## Task to carry out
Which lines of the records below contain the word "browser"? Copy each of them out.

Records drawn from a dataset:
--- START ---

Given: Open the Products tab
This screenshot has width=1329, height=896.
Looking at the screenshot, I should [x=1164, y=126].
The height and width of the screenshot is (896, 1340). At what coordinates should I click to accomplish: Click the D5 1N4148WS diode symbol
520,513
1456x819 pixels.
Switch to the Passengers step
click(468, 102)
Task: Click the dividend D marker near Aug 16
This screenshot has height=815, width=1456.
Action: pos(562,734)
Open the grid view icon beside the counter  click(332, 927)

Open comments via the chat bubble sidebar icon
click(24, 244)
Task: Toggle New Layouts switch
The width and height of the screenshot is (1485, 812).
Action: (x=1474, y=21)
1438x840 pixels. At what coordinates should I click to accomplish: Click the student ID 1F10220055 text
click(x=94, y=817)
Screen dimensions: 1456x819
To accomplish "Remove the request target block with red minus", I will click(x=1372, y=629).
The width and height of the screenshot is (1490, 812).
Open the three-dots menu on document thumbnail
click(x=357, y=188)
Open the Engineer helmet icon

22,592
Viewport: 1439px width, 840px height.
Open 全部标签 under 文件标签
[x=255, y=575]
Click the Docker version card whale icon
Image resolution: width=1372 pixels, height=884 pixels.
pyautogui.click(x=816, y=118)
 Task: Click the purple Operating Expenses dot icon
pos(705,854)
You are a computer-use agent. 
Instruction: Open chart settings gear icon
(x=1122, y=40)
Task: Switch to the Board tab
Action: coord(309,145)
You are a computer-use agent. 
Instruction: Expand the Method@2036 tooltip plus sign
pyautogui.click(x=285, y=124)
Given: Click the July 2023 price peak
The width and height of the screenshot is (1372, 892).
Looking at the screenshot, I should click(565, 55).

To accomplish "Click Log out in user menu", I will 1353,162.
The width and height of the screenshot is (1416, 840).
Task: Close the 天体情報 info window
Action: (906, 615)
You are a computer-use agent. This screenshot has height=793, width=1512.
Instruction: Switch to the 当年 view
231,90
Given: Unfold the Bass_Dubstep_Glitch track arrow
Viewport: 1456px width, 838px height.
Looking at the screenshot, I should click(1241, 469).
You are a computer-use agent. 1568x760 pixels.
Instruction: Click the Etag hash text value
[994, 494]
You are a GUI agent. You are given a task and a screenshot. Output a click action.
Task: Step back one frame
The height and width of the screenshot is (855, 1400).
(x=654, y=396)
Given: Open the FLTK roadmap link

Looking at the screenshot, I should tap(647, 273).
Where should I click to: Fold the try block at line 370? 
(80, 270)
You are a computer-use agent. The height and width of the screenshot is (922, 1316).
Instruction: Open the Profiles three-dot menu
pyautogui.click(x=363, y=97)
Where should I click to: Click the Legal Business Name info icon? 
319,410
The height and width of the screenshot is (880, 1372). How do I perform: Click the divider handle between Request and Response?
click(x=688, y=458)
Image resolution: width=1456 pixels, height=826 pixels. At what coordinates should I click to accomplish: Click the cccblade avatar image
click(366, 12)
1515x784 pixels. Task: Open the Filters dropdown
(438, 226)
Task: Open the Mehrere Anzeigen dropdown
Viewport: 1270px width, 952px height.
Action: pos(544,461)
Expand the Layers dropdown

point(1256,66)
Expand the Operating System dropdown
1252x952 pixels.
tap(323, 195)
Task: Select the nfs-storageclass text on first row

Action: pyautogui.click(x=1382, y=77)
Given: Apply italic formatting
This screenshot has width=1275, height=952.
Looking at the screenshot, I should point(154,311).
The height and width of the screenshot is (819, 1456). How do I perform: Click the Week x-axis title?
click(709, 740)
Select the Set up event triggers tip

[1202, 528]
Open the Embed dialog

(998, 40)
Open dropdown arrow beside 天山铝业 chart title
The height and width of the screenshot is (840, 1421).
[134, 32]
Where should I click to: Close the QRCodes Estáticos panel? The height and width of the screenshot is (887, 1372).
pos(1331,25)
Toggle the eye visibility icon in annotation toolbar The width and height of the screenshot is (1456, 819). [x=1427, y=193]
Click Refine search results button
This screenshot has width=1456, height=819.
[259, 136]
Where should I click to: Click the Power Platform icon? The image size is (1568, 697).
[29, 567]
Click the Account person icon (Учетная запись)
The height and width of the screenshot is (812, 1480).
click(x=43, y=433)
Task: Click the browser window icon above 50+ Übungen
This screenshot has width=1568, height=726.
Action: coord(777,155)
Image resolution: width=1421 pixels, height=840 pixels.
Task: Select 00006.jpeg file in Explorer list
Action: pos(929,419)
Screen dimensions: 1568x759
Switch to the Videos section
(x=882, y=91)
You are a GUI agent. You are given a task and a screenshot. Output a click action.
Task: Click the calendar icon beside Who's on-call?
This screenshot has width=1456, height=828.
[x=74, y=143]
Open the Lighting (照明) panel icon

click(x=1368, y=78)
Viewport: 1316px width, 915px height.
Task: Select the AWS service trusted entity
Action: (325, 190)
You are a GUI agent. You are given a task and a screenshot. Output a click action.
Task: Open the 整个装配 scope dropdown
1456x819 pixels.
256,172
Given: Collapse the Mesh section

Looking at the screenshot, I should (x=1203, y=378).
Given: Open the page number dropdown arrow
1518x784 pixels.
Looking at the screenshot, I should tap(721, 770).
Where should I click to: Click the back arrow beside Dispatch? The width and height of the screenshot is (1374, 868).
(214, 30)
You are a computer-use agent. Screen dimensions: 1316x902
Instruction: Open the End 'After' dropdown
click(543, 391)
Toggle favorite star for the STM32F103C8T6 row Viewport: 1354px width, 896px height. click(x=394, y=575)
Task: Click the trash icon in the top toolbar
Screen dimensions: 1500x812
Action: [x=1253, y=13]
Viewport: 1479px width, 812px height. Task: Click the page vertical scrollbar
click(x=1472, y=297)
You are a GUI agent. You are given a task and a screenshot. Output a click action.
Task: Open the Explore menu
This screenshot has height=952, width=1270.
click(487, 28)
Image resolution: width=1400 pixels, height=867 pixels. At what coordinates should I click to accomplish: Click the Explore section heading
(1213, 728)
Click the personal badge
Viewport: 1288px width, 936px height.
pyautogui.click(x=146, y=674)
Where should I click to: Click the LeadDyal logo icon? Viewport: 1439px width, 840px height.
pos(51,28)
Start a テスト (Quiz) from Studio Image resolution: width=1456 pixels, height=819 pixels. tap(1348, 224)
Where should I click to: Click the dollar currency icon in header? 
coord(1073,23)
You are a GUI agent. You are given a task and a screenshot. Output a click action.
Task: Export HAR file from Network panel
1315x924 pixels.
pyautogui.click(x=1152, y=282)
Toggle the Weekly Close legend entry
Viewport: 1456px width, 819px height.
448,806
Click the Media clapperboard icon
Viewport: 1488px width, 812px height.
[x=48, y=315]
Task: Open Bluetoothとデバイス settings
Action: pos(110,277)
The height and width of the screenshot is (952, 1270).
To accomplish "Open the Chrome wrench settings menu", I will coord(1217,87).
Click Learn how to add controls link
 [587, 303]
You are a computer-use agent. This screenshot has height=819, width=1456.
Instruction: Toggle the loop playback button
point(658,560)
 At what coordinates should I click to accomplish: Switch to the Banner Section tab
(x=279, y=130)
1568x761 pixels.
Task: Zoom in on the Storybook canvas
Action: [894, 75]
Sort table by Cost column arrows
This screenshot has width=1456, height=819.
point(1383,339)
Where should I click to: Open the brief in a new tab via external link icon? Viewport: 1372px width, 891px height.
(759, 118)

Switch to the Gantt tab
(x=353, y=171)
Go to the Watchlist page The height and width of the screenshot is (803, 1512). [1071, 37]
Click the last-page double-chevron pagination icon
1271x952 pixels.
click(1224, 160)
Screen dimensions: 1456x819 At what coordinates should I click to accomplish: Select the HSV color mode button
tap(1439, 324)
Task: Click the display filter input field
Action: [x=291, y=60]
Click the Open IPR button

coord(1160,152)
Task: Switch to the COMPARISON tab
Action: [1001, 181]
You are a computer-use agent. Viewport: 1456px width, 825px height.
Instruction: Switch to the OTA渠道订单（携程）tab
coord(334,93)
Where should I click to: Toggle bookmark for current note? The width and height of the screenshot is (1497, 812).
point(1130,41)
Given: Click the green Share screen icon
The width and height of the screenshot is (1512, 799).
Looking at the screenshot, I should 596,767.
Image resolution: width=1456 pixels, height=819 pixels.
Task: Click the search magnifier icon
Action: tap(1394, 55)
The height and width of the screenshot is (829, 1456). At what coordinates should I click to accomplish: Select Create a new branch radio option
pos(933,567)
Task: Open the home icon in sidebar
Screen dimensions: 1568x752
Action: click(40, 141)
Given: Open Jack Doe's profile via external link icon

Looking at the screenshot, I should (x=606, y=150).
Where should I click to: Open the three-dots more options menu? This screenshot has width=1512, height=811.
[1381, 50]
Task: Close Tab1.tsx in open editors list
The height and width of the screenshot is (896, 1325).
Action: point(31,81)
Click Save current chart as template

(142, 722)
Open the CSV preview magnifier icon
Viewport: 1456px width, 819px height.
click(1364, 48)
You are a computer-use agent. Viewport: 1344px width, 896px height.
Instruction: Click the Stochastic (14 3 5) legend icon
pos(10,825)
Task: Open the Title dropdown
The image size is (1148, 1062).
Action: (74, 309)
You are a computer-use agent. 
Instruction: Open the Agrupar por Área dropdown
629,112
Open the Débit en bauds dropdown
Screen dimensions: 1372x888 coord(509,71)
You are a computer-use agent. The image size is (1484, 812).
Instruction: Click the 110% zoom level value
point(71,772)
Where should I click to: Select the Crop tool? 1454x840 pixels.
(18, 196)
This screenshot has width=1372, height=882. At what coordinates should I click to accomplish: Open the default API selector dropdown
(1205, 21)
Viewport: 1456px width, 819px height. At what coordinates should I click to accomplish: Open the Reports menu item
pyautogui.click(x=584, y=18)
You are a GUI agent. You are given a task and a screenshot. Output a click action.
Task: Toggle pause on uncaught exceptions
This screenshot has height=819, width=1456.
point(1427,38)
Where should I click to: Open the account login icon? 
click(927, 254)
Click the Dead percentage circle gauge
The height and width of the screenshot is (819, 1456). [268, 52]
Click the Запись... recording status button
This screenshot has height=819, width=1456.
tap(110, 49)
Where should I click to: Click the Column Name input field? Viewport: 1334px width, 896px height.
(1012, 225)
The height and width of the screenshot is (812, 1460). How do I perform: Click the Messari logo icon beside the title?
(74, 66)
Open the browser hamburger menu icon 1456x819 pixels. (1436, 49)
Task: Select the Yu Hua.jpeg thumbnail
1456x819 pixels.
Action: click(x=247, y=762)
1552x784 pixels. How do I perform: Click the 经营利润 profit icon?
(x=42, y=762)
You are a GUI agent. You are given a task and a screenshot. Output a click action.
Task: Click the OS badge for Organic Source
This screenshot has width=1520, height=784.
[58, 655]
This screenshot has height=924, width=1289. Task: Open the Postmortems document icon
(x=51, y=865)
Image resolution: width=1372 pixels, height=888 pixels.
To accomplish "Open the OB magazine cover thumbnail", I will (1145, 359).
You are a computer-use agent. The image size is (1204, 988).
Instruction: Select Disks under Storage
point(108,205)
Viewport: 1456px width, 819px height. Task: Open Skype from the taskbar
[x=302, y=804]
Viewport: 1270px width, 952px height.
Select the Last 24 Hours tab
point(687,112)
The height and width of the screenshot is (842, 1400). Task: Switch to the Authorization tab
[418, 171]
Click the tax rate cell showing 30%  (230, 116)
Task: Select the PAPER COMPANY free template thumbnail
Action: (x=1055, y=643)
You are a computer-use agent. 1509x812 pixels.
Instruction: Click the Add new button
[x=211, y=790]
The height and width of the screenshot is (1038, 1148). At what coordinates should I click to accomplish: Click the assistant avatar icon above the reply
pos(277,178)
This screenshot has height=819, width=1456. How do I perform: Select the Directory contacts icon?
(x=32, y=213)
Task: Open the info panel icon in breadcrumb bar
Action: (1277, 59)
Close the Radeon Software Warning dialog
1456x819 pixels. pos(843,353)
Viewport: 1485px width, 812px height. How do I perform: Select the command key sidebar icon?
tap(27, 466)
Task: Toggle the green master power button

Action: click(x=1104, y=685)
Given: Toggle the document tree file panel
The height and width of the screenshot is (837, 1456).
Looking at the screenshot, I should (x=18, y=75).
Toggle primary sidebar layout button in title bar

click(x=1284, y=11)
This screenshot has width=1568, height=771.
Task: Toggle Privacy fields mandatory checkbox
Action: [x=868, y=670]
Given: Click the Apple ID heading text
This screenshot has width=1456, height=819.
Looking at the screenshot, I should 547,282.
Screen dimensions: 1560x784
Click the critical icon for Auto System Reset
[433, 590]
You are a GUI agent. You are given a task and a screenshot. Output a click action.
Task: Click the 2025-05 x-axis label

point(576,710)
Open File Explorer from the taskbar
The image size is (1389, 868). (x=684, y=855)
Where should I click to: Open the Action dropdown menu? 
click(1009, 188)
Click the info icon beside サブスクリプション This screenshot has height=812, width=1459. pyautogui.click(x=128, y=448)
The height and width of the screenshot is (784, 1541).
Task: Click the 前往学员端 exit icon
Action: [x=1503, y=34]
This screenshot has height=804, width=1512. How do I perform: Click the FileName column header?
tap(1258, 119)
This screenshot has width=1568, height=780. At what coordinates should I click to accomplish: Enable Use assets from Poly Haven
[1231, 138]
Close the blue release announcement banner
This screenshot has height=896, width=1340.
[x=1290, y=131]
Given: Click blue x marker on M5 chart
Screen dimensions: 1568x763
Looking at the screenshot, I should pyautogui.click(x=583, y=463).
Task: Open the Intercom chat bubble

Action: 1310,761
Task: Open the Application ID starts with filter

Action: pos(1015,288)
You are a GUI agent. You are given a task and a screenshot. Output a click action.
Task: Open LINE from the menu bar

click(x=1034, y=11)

--- END ---

## Output for this task
Task: Click the browser window icon above 50+ Übungen
Open the browser hamburger menu icon 1456x819 pixels. (1436, 49)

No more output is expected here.